Circa nello stesso periodo il Dott. Luigi Ferrannini, nel 1942 pubblica, seguendo indicazioni precedenti, i suoi studi sull’azione ipoglicemizzante della pianta dando con essa un apporto importante alla definizione di piante in grado di regolarizzare i livelli glicemici senza incidere sulla secrezione insulinemica, ed in grado di produrre il suddetto effetto solo in presenza di alterazione iperglicemica ma non nel soggetto sano.

Cambiando linguaggio e passando dalla medicina popolare a quella scientifica possiamo, dalle più recenti ricerche farmacologiche e cliniche, trarre conferma relativamente agli effetti antimicrobici verso lo Staphylococcus aureus che rendono ragione del suo effetto sia nella riparazione di ferite infette sia nel trattamento di eczemi e psoriasi spesso legati anche alla proliferazione batterica. Infine una azione significativa verso l’helicobacter pylori.

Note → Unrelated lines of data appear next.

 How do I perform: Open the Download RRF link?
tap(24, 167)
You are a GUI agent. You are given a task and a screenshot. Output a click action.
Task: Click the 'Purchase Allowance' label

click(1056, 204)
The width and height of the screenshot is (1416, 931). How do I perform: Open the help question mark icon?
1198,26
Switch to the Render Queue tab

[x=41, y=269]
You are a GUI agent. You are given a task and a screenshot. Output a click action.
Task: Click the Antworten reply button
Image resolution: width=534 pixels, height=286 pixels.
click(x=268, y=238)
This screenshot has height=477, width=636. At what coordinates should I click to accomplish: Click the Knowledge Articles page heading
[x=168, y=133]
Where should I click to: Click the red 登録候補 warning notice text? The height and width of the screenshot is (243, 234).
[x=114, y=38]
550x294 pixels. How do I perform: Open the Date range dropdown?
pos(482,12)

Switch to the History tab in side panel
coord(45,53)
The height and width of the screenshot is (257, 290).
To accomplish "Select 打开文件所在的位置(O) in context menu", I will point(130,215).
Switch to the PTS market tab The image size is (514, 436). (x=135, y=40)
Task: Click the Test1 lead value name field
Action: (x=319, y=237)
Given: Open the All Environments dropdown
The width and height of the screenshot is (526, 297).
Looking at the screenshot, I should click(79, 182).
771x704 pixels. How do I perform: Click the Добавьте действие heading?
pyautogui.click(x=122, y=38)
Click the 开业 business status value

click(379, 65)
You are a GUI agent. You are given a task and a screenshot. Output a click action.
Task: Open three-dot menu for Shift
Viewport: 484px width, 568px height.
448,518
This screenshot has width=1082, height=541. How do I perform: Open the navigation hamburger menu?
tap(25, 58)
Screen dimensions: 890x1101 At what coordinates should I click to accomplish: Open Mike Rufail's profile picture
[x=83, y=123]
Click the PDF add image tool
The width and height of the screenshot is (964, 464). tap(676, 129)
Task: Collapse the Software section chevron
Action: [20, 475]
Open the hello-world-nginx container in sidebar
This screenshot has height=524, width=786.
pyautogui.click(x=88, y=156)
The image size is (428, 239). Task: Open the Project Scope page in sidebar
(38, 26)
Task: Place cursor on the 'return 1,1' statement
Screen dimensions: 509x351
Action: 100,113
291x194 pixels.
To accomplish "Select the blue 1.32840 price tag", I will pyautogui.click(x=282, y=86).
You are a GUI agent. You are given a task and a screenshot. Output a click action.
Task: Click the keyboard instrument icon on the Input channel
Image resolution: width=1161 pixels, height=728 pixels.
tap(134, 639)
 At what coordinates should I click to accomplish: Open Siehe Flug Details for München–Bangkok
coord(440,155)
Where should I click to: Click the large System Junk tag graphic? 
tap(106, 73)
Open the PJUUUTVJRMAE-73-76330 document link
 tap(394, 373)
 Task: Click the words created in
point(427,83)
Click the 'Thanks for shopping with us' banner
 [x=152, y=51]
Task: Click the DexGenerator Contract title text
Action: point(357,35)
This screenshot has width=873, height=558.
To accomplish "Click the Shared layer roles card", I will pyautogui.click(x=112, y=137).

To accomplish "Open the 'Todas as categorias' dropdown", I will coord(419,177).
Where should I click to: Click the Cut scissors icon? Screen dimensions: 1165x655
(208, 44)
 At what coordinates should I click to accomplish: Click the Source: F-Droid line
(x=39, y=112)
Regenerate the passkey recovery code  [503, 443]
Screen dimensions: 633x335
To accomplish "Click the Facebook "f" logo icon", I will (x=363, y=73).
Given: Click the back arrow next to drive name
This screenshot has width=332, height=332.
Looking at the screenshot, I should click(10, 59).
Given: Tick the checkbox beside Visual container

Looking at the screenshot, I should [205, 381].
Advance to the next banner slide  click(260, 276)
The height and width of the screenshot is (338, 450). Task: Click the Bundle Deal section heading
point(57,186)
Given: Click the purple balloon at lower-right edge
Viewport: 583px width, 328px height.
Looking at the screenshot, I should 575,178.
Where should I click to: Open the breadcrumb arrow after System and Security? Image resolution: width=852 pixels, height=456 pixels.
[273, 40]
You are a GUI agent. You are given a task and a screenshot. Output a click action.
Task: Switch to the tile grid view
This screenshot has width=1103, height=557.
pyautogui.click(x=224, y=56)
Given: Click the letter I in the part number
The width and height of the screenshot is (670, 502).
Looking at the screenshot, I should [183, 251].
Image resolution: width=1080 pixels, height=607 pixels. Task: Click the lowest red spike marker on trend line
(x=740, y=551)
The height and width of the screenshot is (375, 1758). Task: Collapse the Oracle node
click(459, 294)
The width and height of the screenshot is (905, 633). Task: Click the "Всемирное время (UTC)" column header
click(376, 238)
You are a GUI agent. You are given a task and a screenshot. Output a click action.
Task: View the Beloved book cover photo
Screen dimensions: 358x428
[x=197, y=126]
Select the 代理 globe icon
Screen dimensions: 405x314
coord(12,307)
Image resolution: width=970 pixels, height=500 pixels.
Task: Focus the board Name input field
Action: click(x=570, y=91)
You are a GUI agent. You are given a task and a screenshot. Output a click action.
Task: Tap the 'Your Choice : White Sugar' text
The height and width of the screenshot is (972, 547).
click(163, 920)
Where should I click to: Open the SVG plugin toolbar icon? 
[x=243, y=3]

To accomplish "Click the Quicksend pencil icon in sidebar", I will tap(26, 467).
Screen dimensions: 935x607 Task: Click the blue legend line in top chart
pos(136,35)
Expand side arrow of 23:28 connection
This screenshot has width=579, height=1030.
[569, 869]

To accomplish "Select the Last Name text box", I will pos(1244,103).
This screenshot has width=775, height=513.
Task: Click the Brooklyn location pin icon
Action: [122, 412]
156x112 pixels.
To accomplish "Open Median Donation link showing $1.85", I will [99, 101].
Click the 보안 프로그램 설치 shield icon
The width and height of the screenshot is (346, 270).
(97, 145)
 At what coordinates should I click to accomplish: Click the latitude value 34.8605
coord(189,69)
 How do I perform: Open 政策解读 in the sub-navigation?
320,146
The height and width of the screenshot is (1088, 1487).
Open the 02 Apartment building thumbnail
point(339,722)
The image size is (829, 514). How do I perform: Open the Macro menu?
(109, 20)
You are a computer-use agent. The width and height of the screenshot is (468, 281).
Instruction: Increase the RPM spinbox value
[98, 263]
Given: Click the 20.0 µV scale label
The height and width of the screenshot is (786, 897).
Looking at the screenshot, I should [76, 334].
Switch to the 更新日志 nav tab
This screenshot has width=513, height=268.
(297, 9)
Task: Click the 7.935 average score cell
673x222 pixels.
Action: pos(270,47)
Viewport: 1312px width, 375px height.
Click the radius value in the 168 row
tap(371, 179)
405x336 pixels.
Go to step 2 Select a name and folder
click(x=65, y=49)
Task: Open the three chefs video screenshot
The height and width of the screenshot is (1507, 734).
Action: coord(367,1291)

Documentata attività anti virale con azione inibitoria su virus a RNA, influenzali A e B e virus dell’epatite B.

 Per quanto concerne la sua attività antinfiammatoria e immunomodulante Agrimonia eupatoria L. è in grado di ridurre i livelli di NO prodotti dai macrofagi, senza influire negativamente sulla vitalità cellulare e l’assunzione di infuso di Agrimonia per almeno un mese determina una riduzione della citochina pro infiammatoria Il6.

L’alta percentuale di bioflavonoidi e fenoli totali presenti ne definisce un elevato potere antiossidante.

La sua azione di riequilibrio dei parametri proteolipidici e glicemici oltre alla sua azione epatoprotettiva e riparatrice del parenchima epatico, ne fanno una pianta indicata anche nella sindrome metabolica con intervento sui mediatori dell’infiammazione a livello del tessuto adiposo.

Interessante anche la presenza di un olio etereo altamente volatile i cui effetti hanno reso Agrimonia la pianta elettiva dei cantanti e per tutti coloro che soffrono di faringiti, mal di gola, infiammazioni e ulcerazioni della cavità buccale.

Ricapitolando possiamo affermare che troviamo confermate le pratiche erboristiche antiche per ciò che riguarda le sue azioni antinfiammatorie sulle mucose del cavo orale, faringe, laringe e del tubo digerente, la sua azione epatica, respiratoria e dermatologica.

L’elevato contenuto in silice ne definisce proprietà di risanamento nelle problematiche cutanee e polmonari.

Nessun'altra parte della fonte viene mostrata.